Even so we are clearly living through a time of runaway global naming, and it is without doubt manmade. Until recently a stable system allowed only hurricanes and typhoons to be given proper names, while in exceptional circumstances, such as the big freeze of 1963 or the great storm of 1987, folk memory might supply a label. Even so we still don’t really know what to call the severe drought and heatwave that affected Britain in the summer of 1976.

In a way it is surprising that this did not change sooner. After all, it is useful – and more importantly fun – to have a catchy name for anything dramatic that the troposphere might be up to. In the US, the Weather Channel has just started its own system for naming winter storms – using kitsch classical names such as Janus, Hercules, Xerxes and so on, just in case anyone might be tempted to take them seriously. It seemed a long wait until this year’s weather in Buffalo finally came along to justify – and how – the label #snowvember.
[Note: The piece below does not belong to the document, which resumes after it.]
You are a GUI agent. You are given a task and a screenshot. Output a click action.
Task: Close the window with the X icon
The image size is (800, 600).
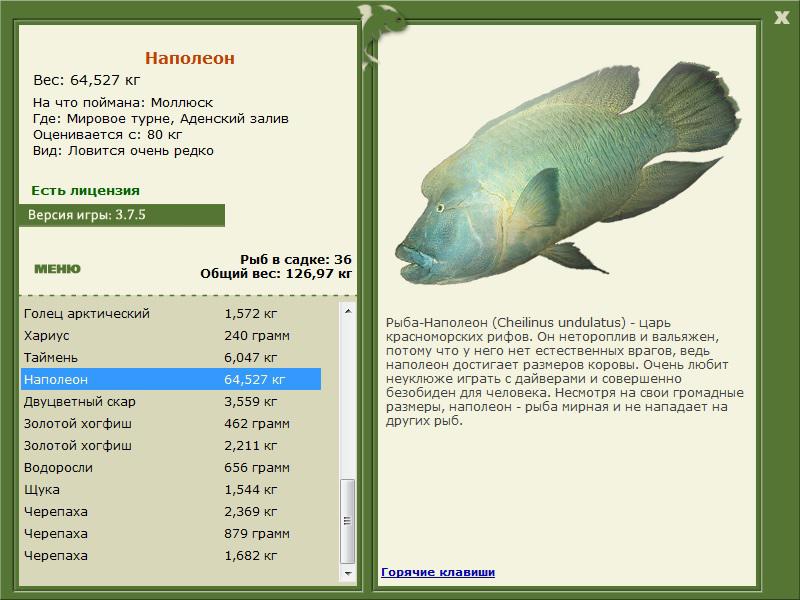coord(781,15)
So much cheerier than last year’s “polar vortex”.

But where is this heading? Towards sanity, dare one hope? Because surely the effect of seeing all these named events together is that, you know, weather happens. As the standup comedian George Carlin used to declare in what he called the ultimate forecast: “The weather will continue to change, on and off, for a long long time.”